Pandeglang, Rangkasbitung, Serang. To Western ears, the names were alien. But for three weeks in March these places were home to most of the U.S. and Australian survivors who straggled in from the surrounding jungles and beaches of Java. It was strange territory to them, but even to those familiar with it, the contours of this corner of the universe were in flux. The Japanese troops were on the move, consolidating a foothold in western Java and jousting with Allied forces in the east.

Amid the confusion, reunions with other shipmates had an aspect of excitement. Lieutenant Thode’s men rejoined Commander Owen and his group. The senior officer had worked his way from village to village, pleading with the village wadanas (or chieftains) to help his men until the inevitable betrayal. The Houston survivors compared notes on their last sea battle (“How many do you think we lost?”) and on who got off the ship, where, and when (“Did so-and-so make it? Have you seen him?”). One sailor reported having seen Sergeant Standish, the grizzled Marine who was thought to have fired those last bursts from the Houston’s toppling foremast, cleaning his .45 pistol on the beach and then vanishing into the bush. Few of the others thought that could be possible.

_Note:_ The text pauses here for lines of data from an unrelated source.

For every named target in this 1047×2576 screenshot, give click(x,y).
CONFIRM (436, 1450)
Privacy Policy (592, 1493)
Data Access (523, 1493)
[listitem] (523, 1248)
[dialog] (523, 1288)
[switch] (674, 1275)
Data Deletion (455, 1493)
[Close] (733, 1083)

The municipal jail was cleared of its local felons and jammed on March 8 with as many Allied prisoners as would fit. Most of the Houston’s officers were imprisoned there. They compiled a muster roll of all of the known survivors from the ship. By authoritative tallies, 368 men from the Houston’s complement of 1,168, and 324 of the Perth’s 681, survived to become prisoners of war. At Serang, there was a total of about 1,500 prisoners, an odd rabble of captives that included sailors of four nations, Royal Air Force personnel, British troops evacuated from Singapore, and local Dutch, including women and children. Dressed in whatever they happened to wash ashore with—oil-stained khaki shorts or perhaps just a loincloth—they slept on hard floors in square fourteen-foot cells. The officers had a tub for a latrine, which was emptied once a day into an open drain running through the cell and outside into a small creek. The rest of the men were crammed into an abandoned movie theater, where the seats had been stripped out, leaving a sloping concrete floor as a POW campground.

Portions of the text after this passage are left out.